There is an old lesson in media: audiences will tolerate imperfect picture quality longer than they will tolerate bad audio. If the image is slightly grainy but the sound is clear, people may stay engaged. If the image is pristine but the audio is painful, out of sync, or hard to understand, the experience breaks quickly.


Volumetric media is no different. In fact, audio may be even more important in volumetric video because the viewer may be able to change perspective. If the viewer moves through a scene, the sound should make sense from that new position. If a performer moves, the sound should reflect that movement. If the playback engine supports spatial audio, the format should be able to support that experience.


The VFA has treated audio as part of the format conversation from the beginning. That includes keeping audio in sync with video, supporting playback requirements, and expanding toward spatial audio as part of the playback specification.


A volumetric media format should not be limited to mono or stereo. Those may be supported, but the format also needs a path for spatial audio, object-based audio, and future audio workflows that make sense for immersive and spatial experiences.

This matters for sports, concerts, live events, education, telepresence, training, and entertainment. A volumetric media format that solves only the visual layer is incomplete. The format has to solve the media experience.


At Skyrim.AI, we are also exploring new approaches to audio capture, including early-stage R&D using fiber optics. That work is still early, but we believe there is significant potential in rethinking how audio is captured for volumetric and spatial media environments.

The broader point is simple: if volumetric video is going to become a real medium, audio has to be designed into the format, not added later.


Be Honest About Where the Technology Is

The next thing the industry can do is be more honest about the state of the technology. That does not mean being negative. It means being useful.


The industry does not need more hype cycles where one trade show demo or one one-off event resets expectations. It does not need marketing that makes the hard problems look solved. It does not need every new rendering method to be positioned as the thing that will finally make volumetric video mainstream.


We need a healthier technical conversation about where the technology works today, where it does not work, what scales, what does not scale, what is a real-time pipeline versus an offline reconstruction process, what is production-ready versus demo-ready, and what is a media product versus a research result.


Those distinctions matter.

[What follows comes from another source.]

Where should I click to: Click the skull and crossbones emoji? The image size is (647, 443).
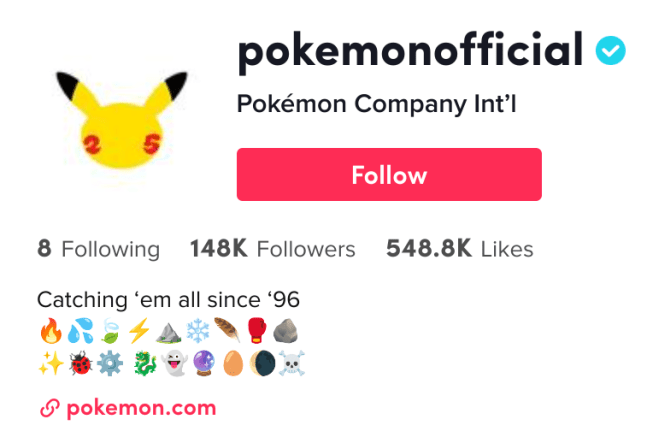(x=294, y=361)
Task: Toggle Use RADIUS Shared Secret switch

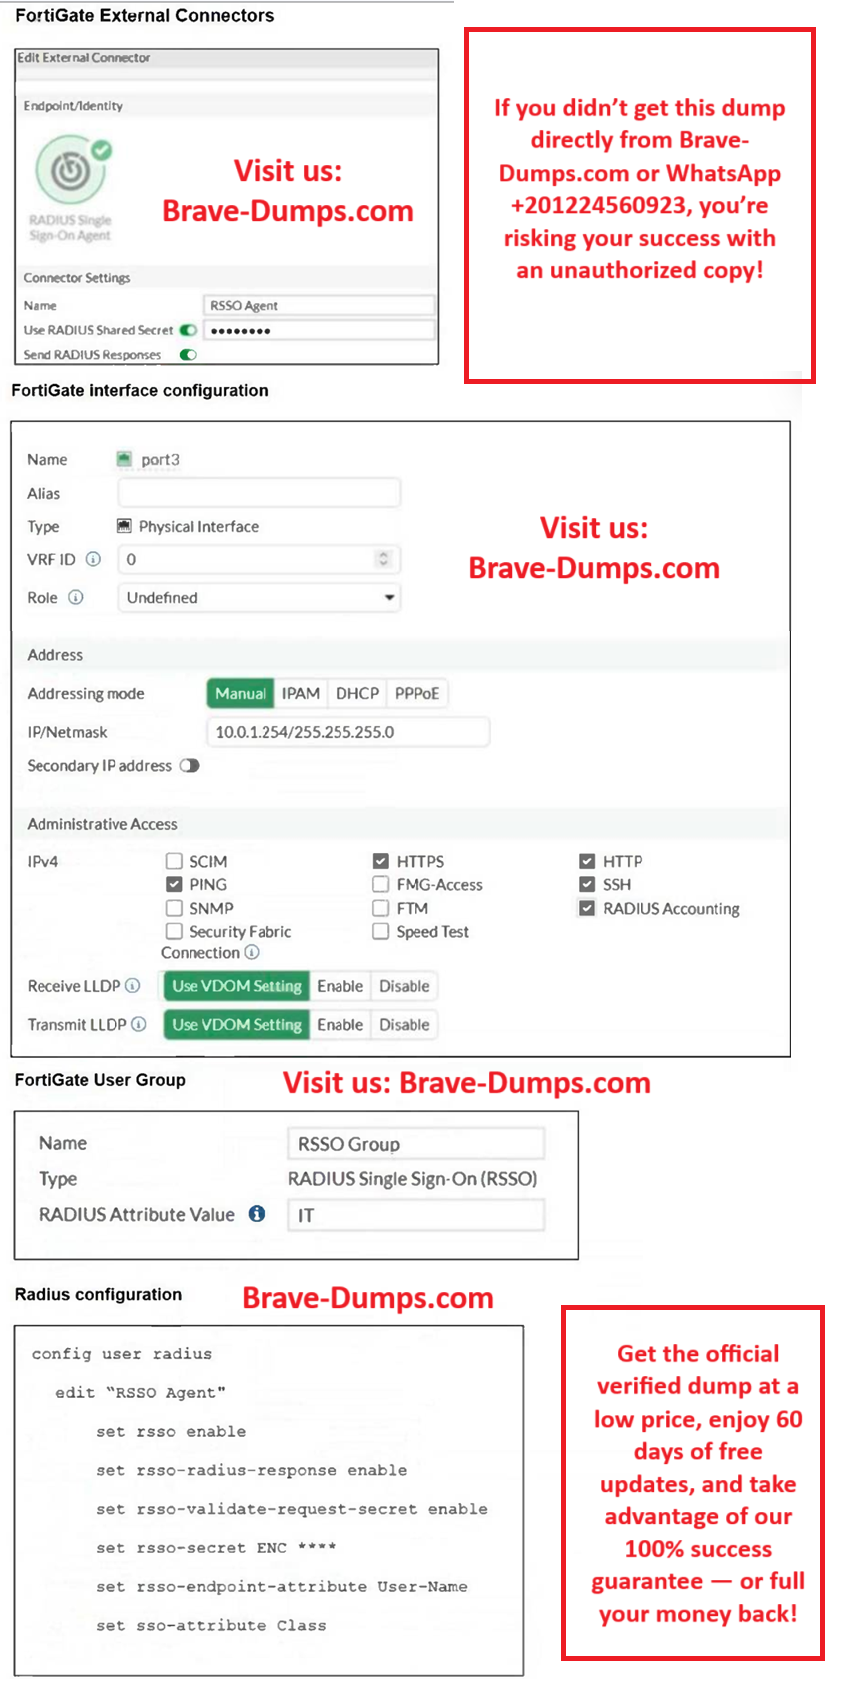Action: point(188,330)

If we are honest about where the technology is, we can focus energy on the right problems. We can avoid wasting years on use cases that do not have a business case. We can reduce repeated mistakes. We can help new teams enter the space with better context.


That is part of failing fast. It is not about failing privately for years. It is about failing openly enough that the industry gets smarter.


Hold Each Other Accountable

The volumetric video industry is still small. That is actually an advantage. It means we can have real conversations. It means companies can learn from one another. It means researchers, startups, media companies, hardware vendors, and standards groups can work together before the ecosystem becomes too fragmented.


But that only works if we hold each other accountable.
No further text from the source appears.